Sunday, May 15, 2016

"A Passionate Pilgrim" (1871)

This longish story bears interest because it's a very early example of one of the themes Henry James is known for, the contrasts between Old World and New. It focuses on an impoverished American, an elderly gentleman, who has traveled to London to seek claim to an estate for which he may be legally entitled. It's told in the first-person by another American, who intuitively believes in the justice of his cause. Fortified by this support, our hero, Clement Searle, pays a visit to the site in question, with a fine old mansion on spacious grounds. He meets the brother and sister who presently occupy it and are distant relatives. The sister is unmarried and immediately falls in love with Clement somehow, but the brother furiously resents Clement's legal actions. At first he is polite and almost friendly, but finally erupts with his grudges. Then, because it's a bad scene around the mansion after that, Clement and the narrator travel to Oxford for a visit, which they find so wonderful they decide it must be the very epicenter of the known universe. I suspect that's James. This overwhelming response to England adds up to the "passionate" of the title. The "pilgrim" should be self-explanatory. I enjoyed this but rarely believed any of the action—I will let you find the ludicrous resolution for yourself, on grounds it would be "a spoiler." In many ways it's fun to find the theme of worlds in collision in early form.
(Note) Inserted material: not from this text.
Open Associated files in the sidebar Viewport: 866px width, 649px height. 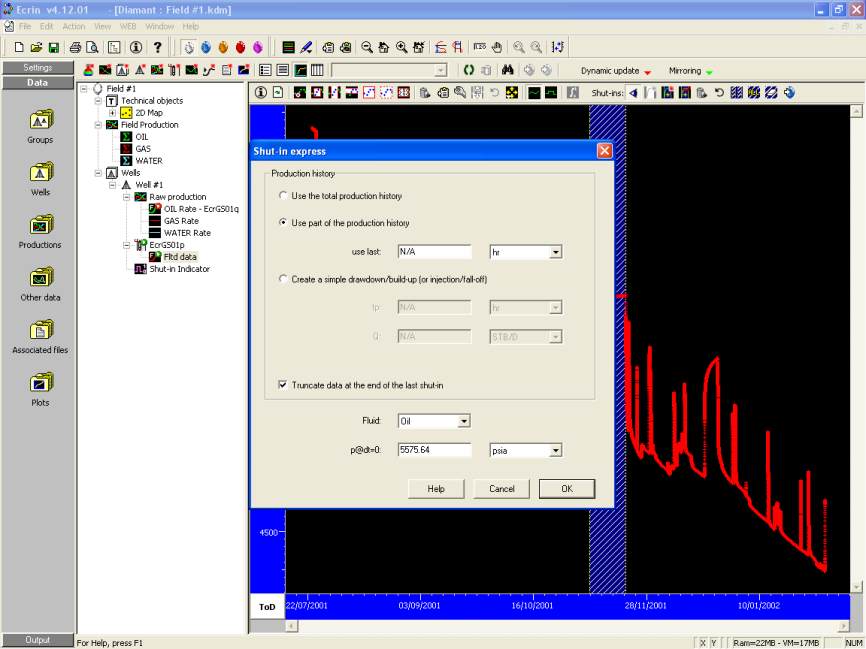point(40,331)
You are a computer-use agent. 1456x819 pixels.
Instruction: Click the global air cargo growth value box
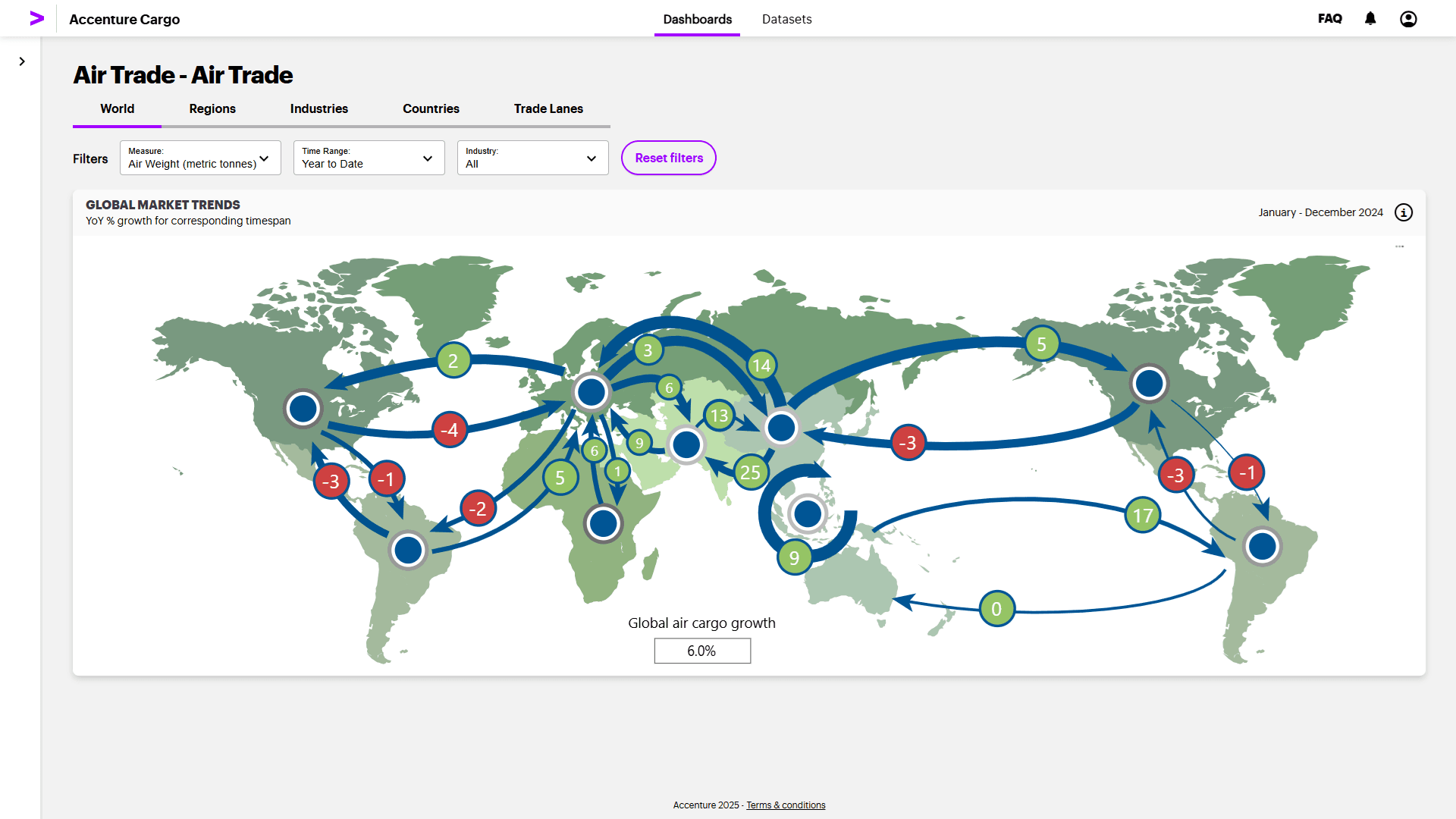702,651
It almost feels like an accident, as if James were working out the setting and character as he went, and ended up with this strange American in London. Clement Searle is not the kind of American Christopher Newman would be (in The American), but more of a loyalist in sympathy with the crown, etc. That makes him less interesting, which is something James appeared to figure out relatively quickly. Also interesting in this story is that for once it's barely at all about marrying. The element of the chemistry between Clement and the sister is just weird and feels forced in more than anything, perhaps for commercial reasons or maybe just because James often had the impulse to turn things in that direction. It's a strange and interesting piece, with a real sense of discovery propelling it.

"interlocutor" count = 0 / 40 pages

In case it's not at the library. (Library of America)

1 comment:

  1. I hate it when those bad scenes break out around the mansion!